Sebastián Piñera, who was president of Chile for two terms, died on Tuesday when the helicopter he was piloting fell into Lake Ranco. He was “a democrat from the start”, as Gabriel Boric, current Chilean president and Piñera’s successor, said in the official statement confirming the news.

Known as “the locomotive” from his beginnings as a senator, this nickname represented him both in his business side and in his political life, during which he personified the democratic alternation of Chile and led the government to right after 20 years of center-left coalition.

Piñera, born in Santiago in 1949, was the third of six children of Magdalena Echenique and José Piñera, founder of the Christian Democratic Party, born from the fusion of the National Falange and smaller conservative and Christian groups. The reasons why the ex-president did not join the military in his father’s party have never been entirely clear; from the beginning he showed an ambiguous attitude towards the figure of Pinochet.

Piñera defended the former Chilean dictator when he was captured in London in 1998; ten years earlier, in the 1988 plebiscite, he had made public his negative vote after showing himself against the permanence of Augusto Pinochet’s military regime in power.

Regarding his business figure, he has been equally irreverent; he ended up earning the nickname of the “Chilean Berlusconi”. Not only were they similar in being the main shareholders of football clubs, but they were among the richest people in their respective countries. Piñera had a fortune estimated by Forbes at about $2.9 billion, the fifth largest in the Latin American country, according to the 2023 ranking.

However, the businessman was not new to politics, since since the restoration of democracy, in 1990, he was a senator and president of the Alliance for Chile, which brought together the National Renewal, the party that sought represent the more moderate right, and the Independent Democratic Union, the Pinochetist heritage of the Chilean right.

After suffering an electoral defeat in the 2005 elections to Bachelet, he was promoted to Moneda in 2009. A month before he was sworn in as president, Chile suffered one of the worst earthquakes in its history, which undoubtedly marked its mandate The earthquake – of magnitude 8.8, in February 2010 – led to the rescue of 33 miners who lived 700 meters underground for 69 days. This catastrophe was projected by the government as a symbol of its mandate, in which it tried to show that, with business logic, things can be done well.

Without making the right-wing turn that his own sector would have liked, he “promoted pioneering laws and public policies in favor of LGTBIQ rights, he gave equal, respectful and gentle treatment to independent organizations”, as recorded by the Integration Movement and Homosexual liberation on social networks, showing their condolences for the death of the former president. In addition, he promoted the Civil Union Agreement for people of the same sex, which would later become law.

Thus, during his first term, he emerged as a leader who was never a traditional Chilean right-winger, historically more conservative; therefore, in his own ranks there were those who looked at him with some distrust.

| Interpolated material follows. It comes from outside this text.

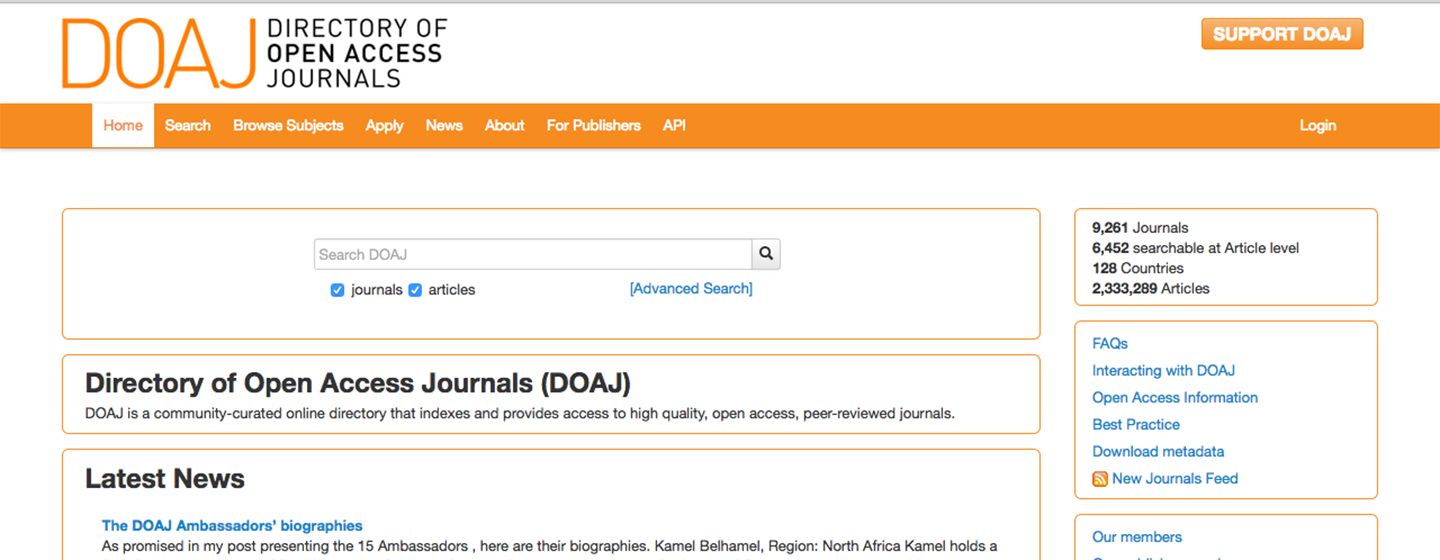Open the FAQs link
The image size is (1440, 560).
(x=1110, y=343)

Months before saying goodbye to La Moneda, he already stated that he did not rule out a future presidential bid. He regained the leadership of the country in 2018, against a weakened center-left and without strong leadership. Michelle Bachelet, who has expressed her condolences, then handed him the presidential armband for four more years, extremely complex years with the accumulation of obstacles.

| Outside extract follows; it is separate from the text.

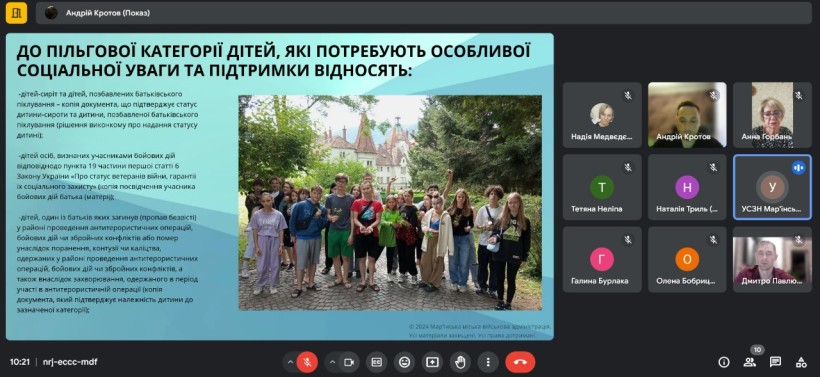Expand the microphone audio settings chevron
Screen dimensions: 820x377
(290, 362)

The first thing he had to deal with was the social outburst of October 2019, in which the demands and unrest of the Chilean people accumulated, an outburst described by Piñera as “a non-traditional coup d’état”.

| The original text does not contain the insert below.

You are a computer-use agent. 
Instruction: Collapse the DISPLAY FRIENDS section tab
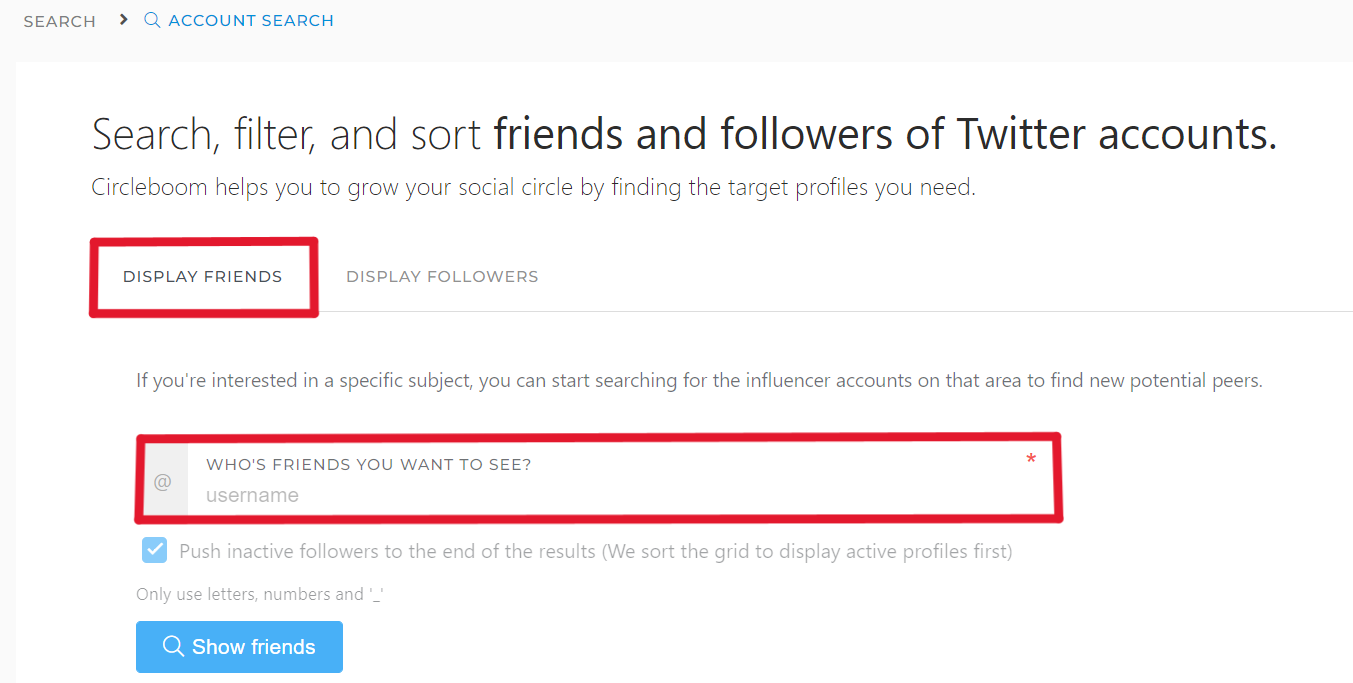(x=203, y=276)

In addition, he had to deal with the pandemic, against which he applied a business mentality, as described by local media. The former president negotiated the vaccines with the laboratories before his neighboring countries, which brought some calm to the streets for the general inoculation of the Chilean population.

In March 2022, he handed over command to the president of the Front Ampli, Gabriel Boric, who announced three days of national mourning and quoted Piñera’s first words after returning to power in 2018: “Chile is all of us and we must dream, draw and build together”.